━━ Provided records ━━
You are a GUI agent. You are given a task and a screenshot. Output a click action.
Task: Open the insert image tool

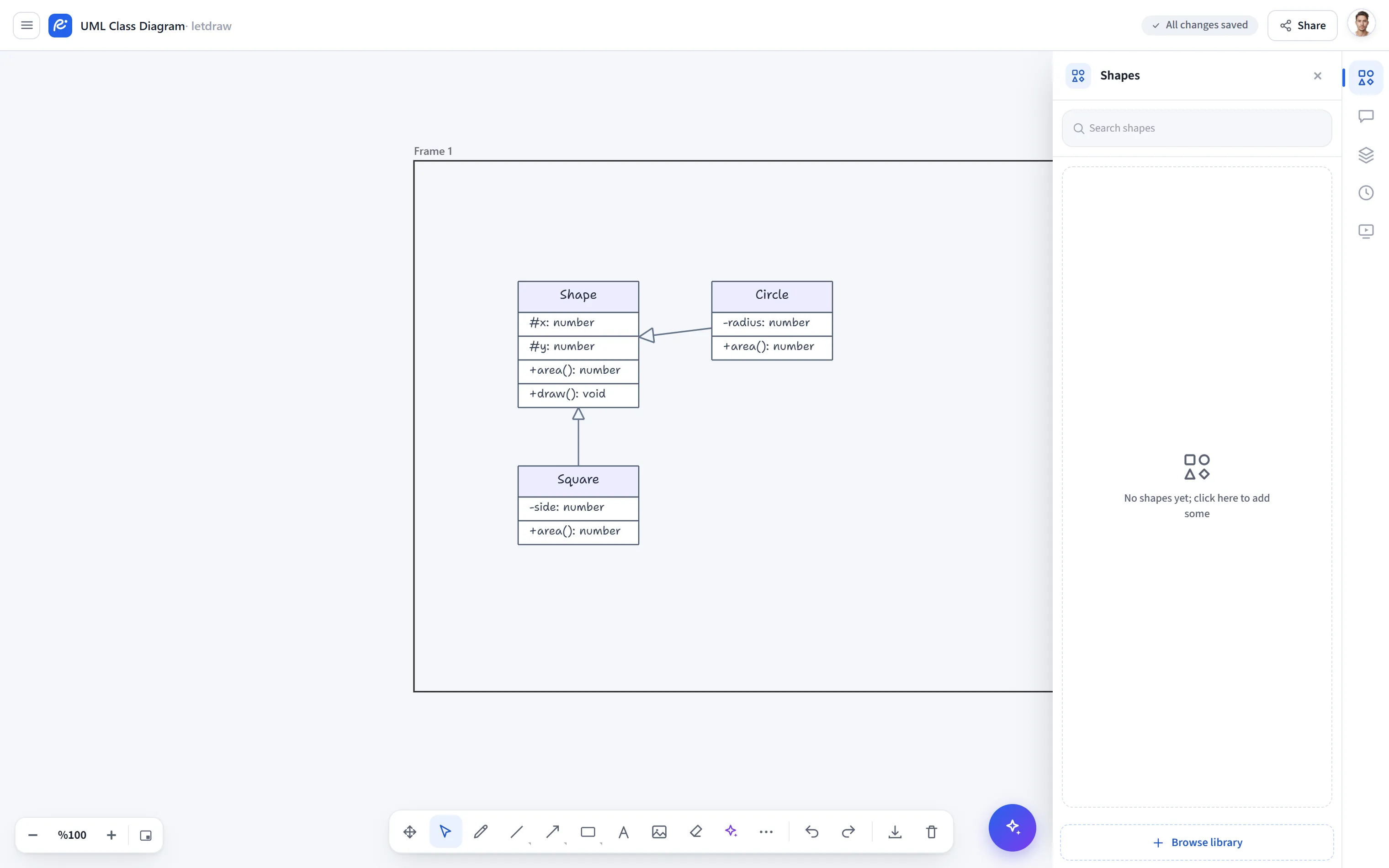pos(659,831)
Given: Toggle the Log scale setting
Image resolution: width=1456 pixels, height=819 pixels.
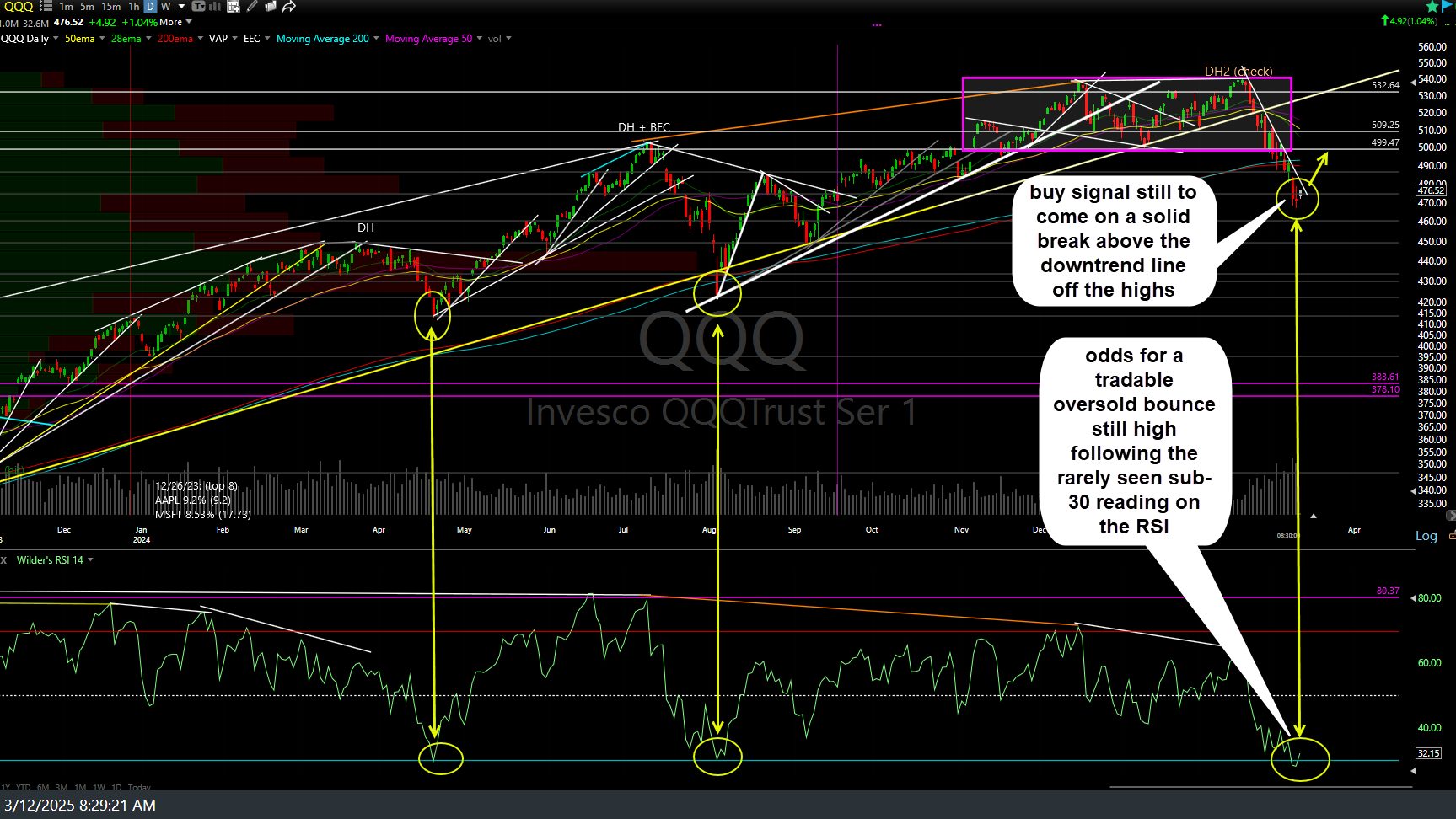Looking at the screenshot, I should pyautogui.click(x=1426, y=536).
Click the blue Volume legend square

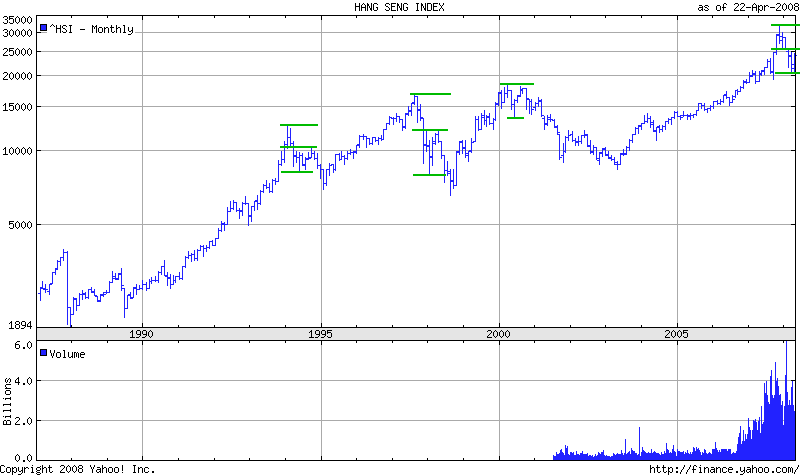44,353

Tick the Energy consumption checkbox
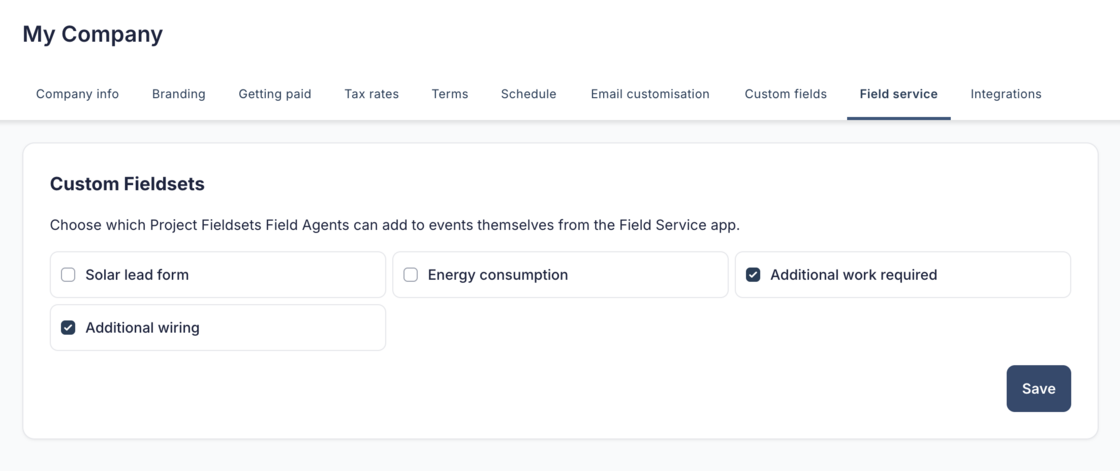coord(410,275)
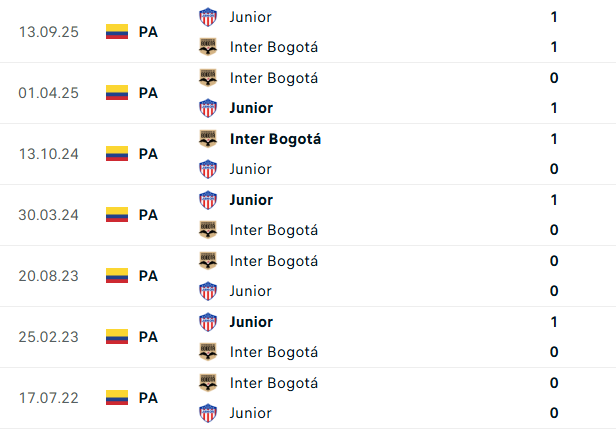
Task: Click Colombia flag in 13.09.25 row
Action: point(117,31)
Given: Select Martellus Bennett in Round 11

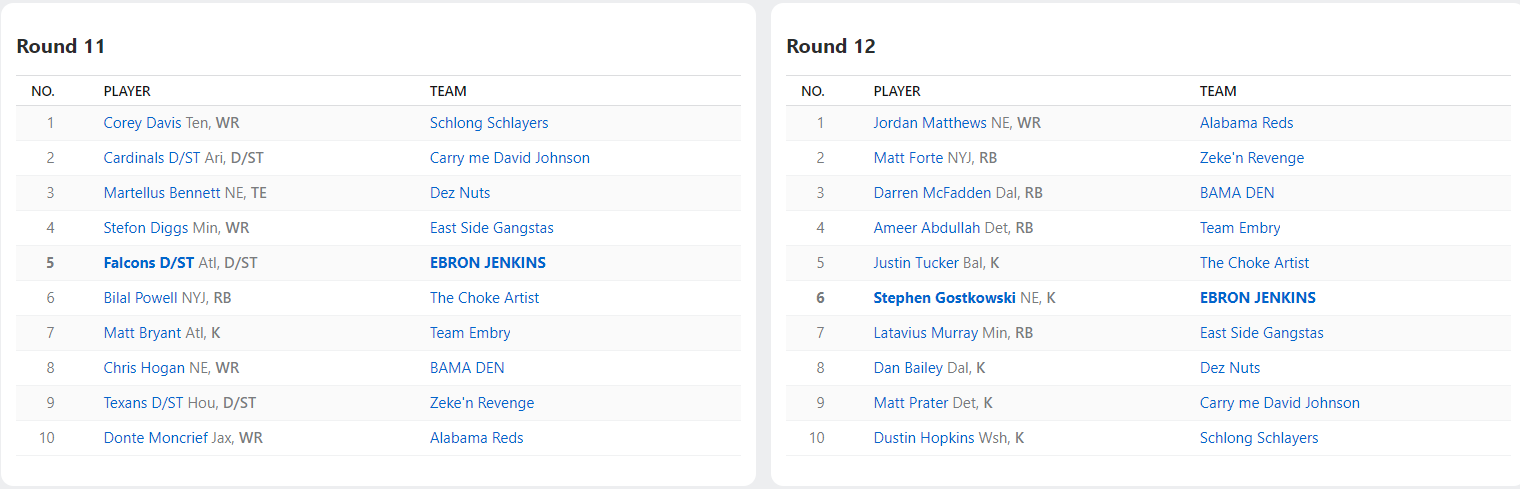Looking at the screenshot, I should [161, 193].
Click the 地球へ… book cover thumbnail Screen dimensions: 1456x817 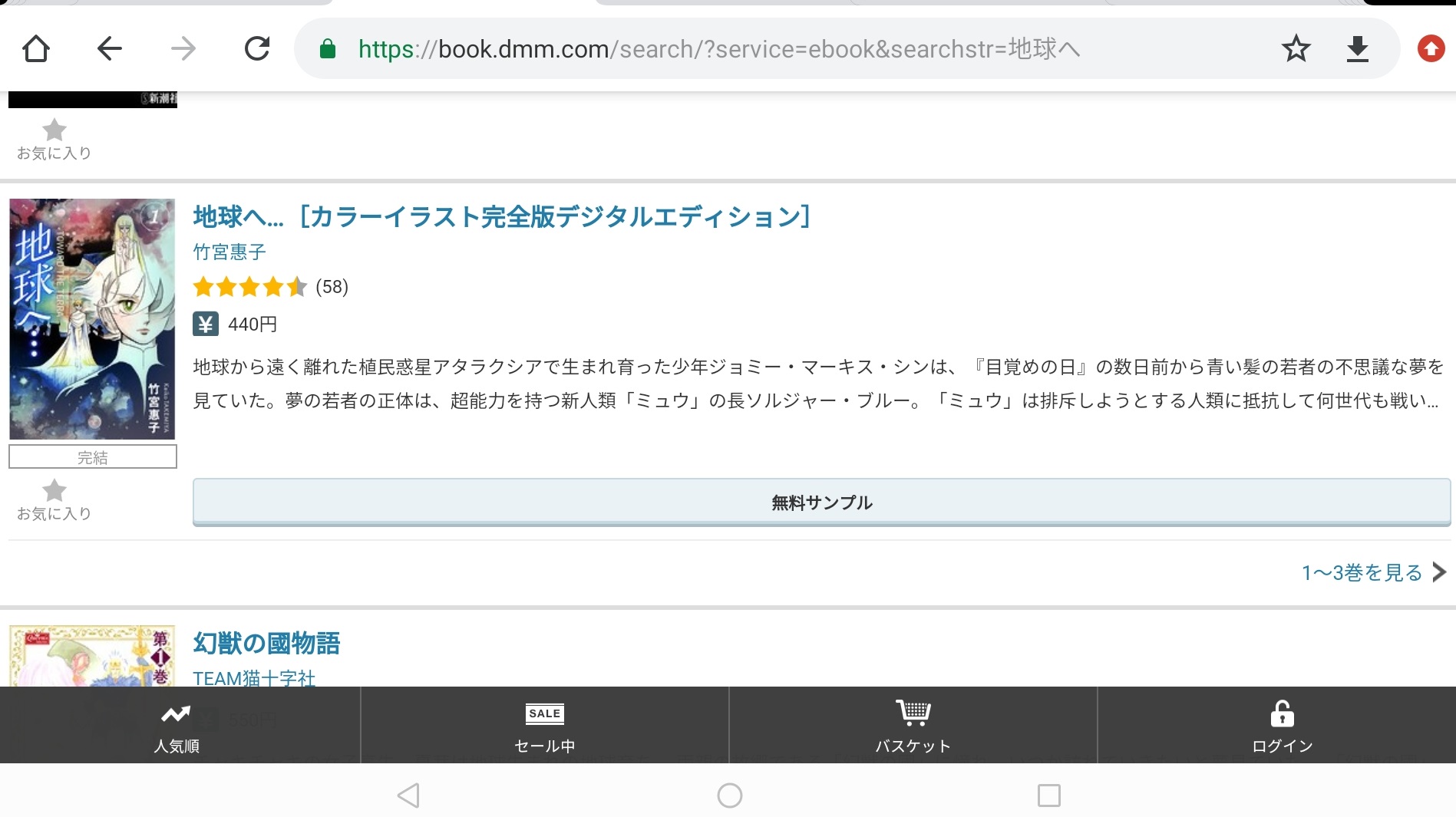pos(92,319)
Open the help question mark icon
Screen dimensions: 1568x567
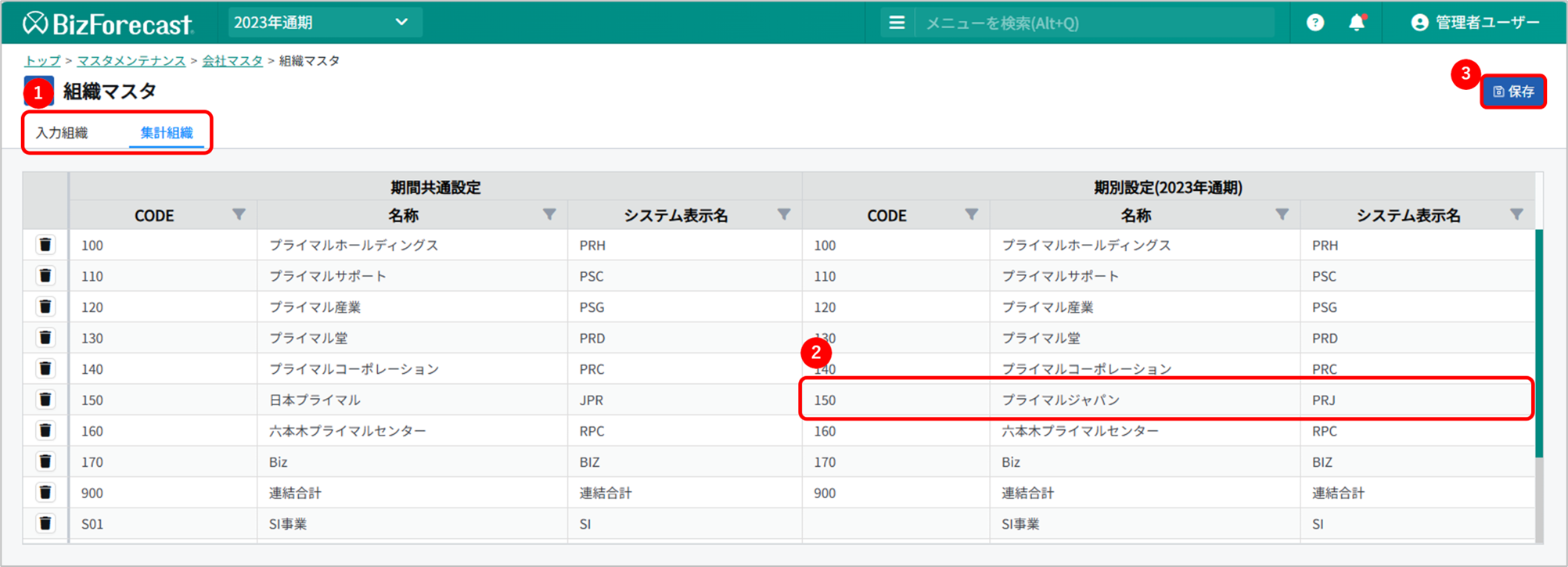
━━━
Required action: Your output should consist solely of the lines from the line containing "Open the help question mark icon" through the last line of the entries, verbatim, minus any pictures.

Reply:
Open the help question mark icon
Screen dimensions: 1568x567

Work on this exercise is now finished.